* **WORK TO BE COMPLETED**
Write out all of the records, keeping each one exactly as written.
■ ■ ■ ■ ■ ■ ■
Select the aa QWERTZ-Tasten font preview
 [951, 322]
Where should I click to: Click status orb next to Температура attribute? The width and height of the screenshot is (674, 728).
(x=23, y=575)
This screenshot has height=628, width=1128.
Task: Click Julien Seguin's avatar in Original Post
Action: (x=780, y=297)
■ ■ ■ ■ ■ ■ ■
* **REPLY**
Select the aa QWERTZ-Tasten font preview
 [951, 322]
Where should I click to: Click status orb next to Температура attribute? The width and height of the screenshot is (674, 728).
(x=23, y=575)
This screenshot has height=628, width=1128.
Task: Click Julien Seguin's avatar in Original Post
Action: (x=780, y=297)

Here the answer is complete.